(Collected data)
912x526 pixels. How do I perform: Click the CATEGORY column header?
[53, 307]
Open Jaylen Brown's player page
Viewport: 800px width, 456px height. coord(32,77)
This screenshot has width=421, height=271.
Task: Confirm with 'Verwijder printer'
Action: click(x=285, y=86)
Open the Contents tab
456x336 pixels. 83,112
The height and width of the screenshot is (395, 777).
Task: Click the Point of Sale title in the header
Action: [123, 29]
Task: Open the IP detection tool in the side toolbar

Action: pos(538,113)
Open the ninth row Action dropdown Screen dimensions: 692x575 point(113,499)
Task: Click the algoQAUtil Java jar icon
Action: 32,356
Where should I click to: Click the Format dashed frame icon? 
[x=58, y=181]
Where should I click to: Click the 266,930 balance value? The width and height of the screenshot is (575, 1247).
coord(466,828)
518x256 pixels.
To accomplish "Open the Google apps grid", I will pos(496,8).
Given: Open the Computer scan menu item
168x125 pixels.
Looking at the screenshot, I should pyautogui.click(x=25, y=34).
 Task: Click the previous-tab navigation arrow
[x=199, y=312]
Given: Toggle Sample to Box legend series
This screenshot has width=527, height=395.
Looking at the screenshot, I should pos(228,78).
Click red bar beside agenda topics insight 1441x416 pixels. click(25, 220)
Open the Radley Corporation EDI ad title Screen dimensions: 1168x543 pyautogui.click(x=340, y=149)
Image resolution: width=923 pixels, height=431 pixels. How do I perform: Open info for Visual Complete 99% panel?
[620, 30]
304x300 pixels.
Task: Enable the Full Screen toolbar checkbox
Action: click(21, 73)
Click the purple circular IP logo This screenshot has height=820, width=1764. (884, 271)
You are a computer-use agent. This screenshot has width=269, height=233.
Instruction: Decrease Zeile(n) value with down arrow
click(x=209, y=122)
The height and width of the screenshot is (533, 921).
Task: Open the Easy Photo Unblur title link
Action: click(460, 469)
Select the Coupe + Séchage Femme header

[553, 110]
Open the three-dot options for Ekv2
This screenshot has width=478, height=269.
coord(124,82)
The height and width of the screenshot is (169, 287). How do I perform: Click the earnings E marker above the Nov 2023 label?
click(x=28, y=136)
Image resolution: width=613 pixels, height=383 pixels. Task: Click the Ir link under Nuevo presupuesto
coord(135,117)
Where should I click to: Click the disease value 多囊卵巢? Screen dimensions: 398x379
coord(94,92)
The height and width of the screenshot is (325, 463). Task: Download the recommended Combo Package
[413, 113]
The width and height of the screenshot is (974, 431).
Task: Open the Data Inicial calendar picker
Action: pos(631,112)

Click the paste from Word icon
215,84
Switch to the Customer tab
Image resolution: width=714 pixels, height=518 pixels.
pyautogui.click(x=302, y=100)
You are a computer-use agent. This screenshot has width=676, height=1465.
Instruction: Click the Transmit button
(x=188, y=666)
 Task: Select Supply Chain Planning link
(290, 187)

» Work request
Every line in the data above that contains the word "Given" should be copied.

» Response area
Given: Open the Computer scan menu item
Given: Toggle Sample to Box legend series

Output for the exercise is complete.